[EXPLORE THE MATERIAL]:
A) From the profile of Rafal Tokarz, set down word for word the part that opens with the words containing "Rafal Tokarz, PhD" and closes with "in human disease.".
B) Decide whether each statement below agrees with the profile of Rafal Tokarz, answering yes or no and quoting the deciding words. (i) Tokarz has discovered more than 20 novel tick-associated viruses so far. (ii) Enterovirus D68 was implicated in a severe US outbreak of adult respiratory disease in 2014. (iii) Tokarz identified two main clades of enterovirus D68 circulating worldwide.
C) Write what could come next in the profile of Rafal Tokarz, picking up after its final sentence.

+++ PAGE EXCERPT

Rafal Tokarz, PhD
Associate Research Scientist
Center for Infection and Immunity
Mailman School of Public Health, Columbia University
New York, NY
Novel Approaches to Serologic Diagnosis of TBD
Dr. Tokarz’s research focuses on microbial discovery and the epidemiology of human infectious diseases. His primary interests center on investigating respiratory and tick-borne pathogens and understanding their roles in human disease.
Dr. Tokarz’s work in the field of tick-borne disease has been driven by two main hypotheses: 1) co-infections in human-biting ticks are common and can result in human poly-microbial infections; and 2) viral infections represent a proportion of undiagnosed tick-transmitted diseases. He designed and implemented one of the first multiplex PCR assays that targeted tick-borne agents and was one of the first scientists to document high rates of pathogen co-infections in ticks within New York State. His recent work has focused on exploring the diversity of the tick virome. He performed the first investigation of the virome of the three main human-biting ticks in New York State and thus far has discovered over 20 novel tick-associated viruses. He is now examining the potential for transmissibility and pathogenesis of these viruses.
In an effort to understand the etiology of respiratory diseases, Dr. Tokarz has participated in pathogen surveillance studies on specimens originating from Asia, Africa, Europe, South and North America. As part of this work, he used cutting edge molecular platforms to identify and characterize novel viral agents. Dr. Tokarz identified and characterized the first defined cluster of one such virus, enterovirus D68, an emerging agent implicated in a severe outbreak of pediatric respiratory disease in the US in 2014. He performed the first comprehensive phylogenetic characterization of this virus, identified the three main clades circulating worldwide and developed a classification system now employed by investigators in this field. In his current work, Dr. Tokarz is examining the pathogenesis of this virus and how its genetic variation influences the severity of disease.

++++++
+++ DATASET RECORDS

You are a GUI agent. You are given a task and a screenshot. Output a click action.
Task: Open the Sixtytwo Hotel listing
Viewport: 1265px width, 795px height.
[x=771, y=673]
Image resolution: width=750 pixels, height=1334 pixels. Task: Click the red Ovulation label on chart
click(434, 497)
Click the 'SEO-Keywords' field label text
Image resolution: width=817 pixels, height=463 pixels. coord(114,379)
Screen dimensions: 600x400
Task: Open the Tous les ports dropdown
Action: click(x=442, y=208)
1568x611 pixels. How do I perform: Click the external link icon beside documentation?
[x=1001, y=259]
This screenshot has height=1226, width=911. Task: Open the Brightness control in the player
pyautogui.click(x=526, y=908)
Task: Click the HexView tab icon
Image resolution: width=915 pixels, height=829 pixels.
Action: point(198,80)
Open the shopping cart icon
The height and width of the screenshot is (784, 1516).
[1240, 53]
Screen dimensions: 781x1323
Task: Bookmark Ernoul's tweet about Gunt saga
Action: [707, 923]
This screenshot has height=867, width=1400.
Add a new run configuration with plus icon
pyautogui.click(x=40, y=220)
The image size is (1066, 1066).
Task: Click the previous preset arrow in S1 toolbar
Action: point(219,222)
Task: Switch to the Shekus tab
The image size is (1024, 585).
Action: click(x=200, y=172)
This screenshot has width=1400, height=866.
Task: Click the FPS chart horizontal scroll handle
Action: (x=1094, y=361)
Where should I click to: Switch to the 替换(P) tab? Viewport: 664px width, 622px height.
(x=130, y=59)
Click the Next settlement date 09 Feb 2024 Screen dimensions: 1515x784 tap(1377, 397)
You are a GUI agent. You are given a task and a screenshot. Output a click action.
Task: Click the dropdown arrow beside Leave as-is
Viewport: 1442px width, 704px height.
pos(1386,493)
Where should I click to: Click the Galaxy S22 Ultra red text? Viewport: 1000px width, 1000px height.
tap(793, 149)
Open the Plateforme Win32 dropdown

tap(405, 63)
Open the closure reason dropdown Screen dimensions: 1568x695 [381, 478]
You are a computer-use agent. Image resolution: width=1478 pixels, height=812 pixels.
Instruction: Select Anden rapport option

++++++

[SOLVED TASKS]:
A)
Rafal Tokarz, PhD
Associate Research Scientist
Center for Infection and Immunity
Mailman School of Public Health, Columbia University
New York, NY
Novel Approaches to Serologic Diagnosis of TBD
Dr. Tokarz’s research focuses on microbial discovery and the epidemiology of human infectious diseases. His primary interests center on investigating respiratory and tick-borne pathogens and understanding their roles in human disease.

B)
(i) Yes: "thus far has discovered over 20 novel tick-associated viruses."
(ii) No: "a severe outbreak of pediatric respiratory disease in the US in 2014."
(iii) No: "identified the three main clades circulating worldwide."

C)
Conference Lecture Summary
Tick-borne diseases are the most common vector-borne diseases in the United States, with serology being the primary method of diagnosis. We developed the first multiplex, array-based assay for serodiagnosis of tick-borne diseases called the TBD-Serochip. The TBD-Serochip was designed to discriminate antibody responses to 8 major tick-borne pathogens present in the United States, including Anaplasma phagocytophilum, Babesia microti, Borrelia burgdorferi, Borrelia miyamotoi, Ehrlichia chaffeensis, Rickettsia rickettsii, Heartland virus and Powassan virus. Each assay contains approximately 170,000 12-mer linear peptides that tile along the protein sequence of the major antigens from each agent with 11 amino acid overlap. This permits accurate identification of a wide range of specific immunodominant IgG and IgM epitopes that can then be used to enhance diagnostic accuracy and integrate differential diagnosis into a single assay. To test the performance of the TBD-Serochip, we examined sera from patients with confirmed Lyme disease, babesiosis, anaplasmosis, and Powassan virus disease. We identified a wide range of specific discriminatory epitopes that facilitated accurate diagnosis of each disease. We also identified previously undiagnosed infections. Our results indicate that the TBD-Serochip is a promising tool for a differential diagnosis not available with currently employed serologic assays for TBDs.